En el camino de vuelta me paré en Rosario, una gran ciudad comercial e industrial a orillas del Paraná. Lo recuerdo porque jamás ninguna ciudad me ha recibido de manera más estrafalaria. Llegamos al puerto de buena mañana, salí a pasear por las calles aún desiertas y pregunté a un transeúnte si no sabía de alguna cafetería de por allí cerca donde poder desayunar.
Me miró, y agitando los brazos y sacudiendo bruscamente la cabeza, emitió unos sonidos inarticulados, como: Bwagwablabuobagwoa... Un sordomudo, pensé, y seguí mi camino. En la esquina siguiente volví a preguntar lo mismo a otro transeúnte. Este abrió desmesuradamente los ojos, esbozó una mueca, frunció el entrecejo y balbuceó: -Uoebeeeaglugluglu... Me aparté de un salto. Pero, ¿qué es esto? ¿Una conjura, una trampa, una artimaña preparada por mis enemigos literarios?... ¡Pues era imposible pensar que encontrara por pura casualidad a dos sordomudos en Rosario! Al llegar a la tercera esquina, me dirigí con el corazón encogido de miedo a un tercer transeúnte: si éste también se pone a balbucear, ¡me volveré loco! Por suerte me contestó en forma humana, ¡todo un éxito!
Rosario se parece un poco a Lódz, aunque vive más del comercio que de la industria. Gracias al Paraná llegan aquí los buques oceánicos. Es la más fea de las grandes ciudades de Argentina; en cuanto a la cantidad de habitantes, iguala a Varsovia, pero es pueblerina hasta la médula de los huesos. Es curioso: toda esa masa de gente hasta ahora no ha creado ningún movimiento cultural, artístico, aunque tienen una universidad, y no se trata de una urbe obrera como Lódz, sino de una ciudad de dependientes, agentes, comerciantes, vendedores ambulantes y empresarios de todas clases. Pero sus necesidades espirituales quedan satisfechas con el juego del billar.

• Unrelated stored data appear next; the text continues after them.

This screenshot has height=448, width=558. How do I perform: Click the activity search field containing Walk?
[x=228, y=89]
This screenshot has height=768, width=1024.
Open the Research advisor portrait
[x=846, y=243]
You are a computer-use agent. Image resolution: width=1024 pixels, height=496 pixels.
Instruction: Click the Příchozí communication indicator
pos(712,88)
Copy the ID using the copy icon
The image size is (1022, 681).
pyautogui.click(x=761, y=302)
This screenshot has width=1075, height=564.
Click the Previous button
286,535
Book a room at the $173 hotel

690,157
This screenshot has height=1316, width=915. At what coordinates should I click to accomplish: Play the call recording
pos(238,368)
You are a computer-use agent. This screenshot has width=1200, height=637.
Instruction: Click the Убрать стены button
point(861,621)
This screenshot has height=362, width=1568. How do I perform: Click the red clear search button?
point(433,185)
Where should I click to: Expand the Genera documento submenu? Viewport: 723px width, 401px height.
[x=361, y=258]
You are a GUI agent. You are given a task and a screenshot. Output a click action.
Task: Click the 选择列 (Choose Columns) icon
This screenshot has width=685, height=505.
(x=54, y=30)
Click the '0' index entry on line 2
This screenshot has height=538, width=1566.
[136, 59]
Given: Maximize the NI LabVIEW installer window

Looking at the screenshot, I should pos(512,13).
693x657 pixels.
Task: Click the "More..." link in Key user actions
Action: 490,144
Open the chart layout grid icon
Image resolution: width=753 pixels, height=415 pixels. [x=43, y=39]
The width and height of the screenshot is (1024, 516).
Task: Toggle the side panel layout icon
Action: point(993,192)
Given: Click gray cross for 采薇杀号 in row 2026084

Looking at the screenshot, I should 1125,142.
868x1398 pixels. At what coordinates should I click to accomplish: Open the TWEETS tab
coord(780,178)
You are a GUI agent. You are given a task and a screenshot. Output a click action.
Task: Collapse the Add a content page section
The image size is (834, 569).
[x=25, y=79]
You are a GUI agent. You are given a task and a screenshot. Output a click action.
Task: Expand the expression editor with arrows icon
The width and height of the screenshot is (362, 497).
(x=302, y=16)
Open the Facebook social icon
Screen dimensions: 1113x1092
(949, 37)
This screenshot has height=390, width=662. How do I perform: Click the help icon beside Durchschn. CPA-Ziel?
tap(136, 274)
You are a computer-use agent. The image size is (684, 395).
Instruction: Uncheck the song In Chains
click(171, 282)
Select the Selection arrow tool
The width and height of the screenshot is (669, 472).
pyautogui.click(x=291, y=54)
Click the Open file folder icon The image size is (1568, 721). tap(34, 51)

Cada país tiene su monstruo. En Rosario a cada paso se puede ver al monstruo representativo de Argentina; éste será un tipo regordete, mofletudo, de mejillas rubicundas y brillantes, un bigotito negro de tenor, el pelo engomado, ojos sensuales, con un reloj, un anillo, de elocuencia fácil y abundante, de una familiaridad y cordialidad afectadas, que aspira la sopa, se hurga los dientes con un palillo y está encantado consigo mismo... ¡Dios mío! ¡Qué monstruo! ¡Emana una idiotez imposible de soportar!
Witold Gombrowicz en Peregrinaciones argentinas.